姿見納品
それは横浜青葉区Tさんの一本の電話から始まった。
「もしもし、Tです」
「あ、おひさしぶりです」
「姿見ほしいからひとつお願いします」
「え・・、なにかご希望のお値段や仕様はありますか?」
「ん〜、全部まかせるから。よろしく。じゃあ」 ガチャン。
・・・・。
一気に頭の中が真っ白に。
姿見、姿見、すがたみ・・・。
大きさはどうしよう?
どんな雰囲気がいいのかな?
お値段はいくらくらいで出来るだろう。
このようにお客さまからの細かいご希望のない場合、お客さんの
雰囲気や趣味から家具のデザインを考えて行きます。
今回の姿見、以前に納品でお邪魔したTさんのお宅のテレビが
今様のスマートテレビだったことからインスパイアされ、とにかく
木材でどこまで細いフレームにできるかに挑戦してみることにしました。
構造はすぐに決まったのですが、問題は鏡を納めるフレームの強度です。
それからは街を歩いては窓枠に目がいき、電器屋さんではテレビのフレームを眺め、
あげく、美術館では作品ではなく額縁を舐め回すように覗き込み、警備員に注意される始末。
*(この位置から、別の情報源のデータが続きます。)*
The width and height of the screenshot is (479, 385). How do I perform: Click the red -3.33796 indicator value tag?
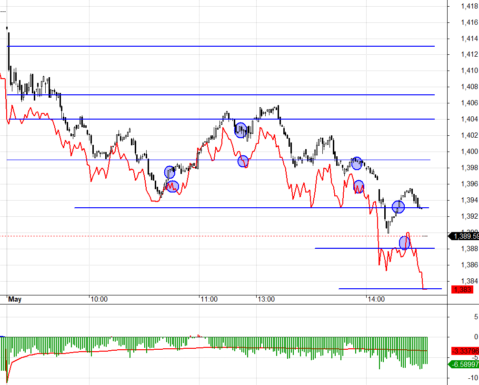click(465, 351)
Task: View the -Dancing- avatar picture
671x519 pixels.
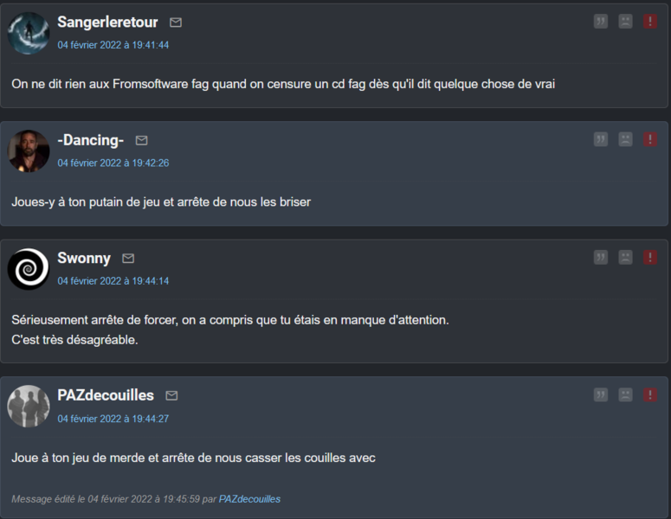Action: point(29,151)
そうして思い切ってエイヤッとフレームの太さを決定したのですが、鏡というものは非常に重く割れやすく、またかなり高価なものなので、製作中はもちろん、納品までひやひやしていました。
鏡は美容院などでも使われている高精細ミラー、180cm × 40cmの大きなものを採用。
何もかもばっちり映ります。
姿見を自立させるためのスタンドの構造をふくめて、ずいぶん頭を悩ませましたがお客さんには気に入っていただけたようです。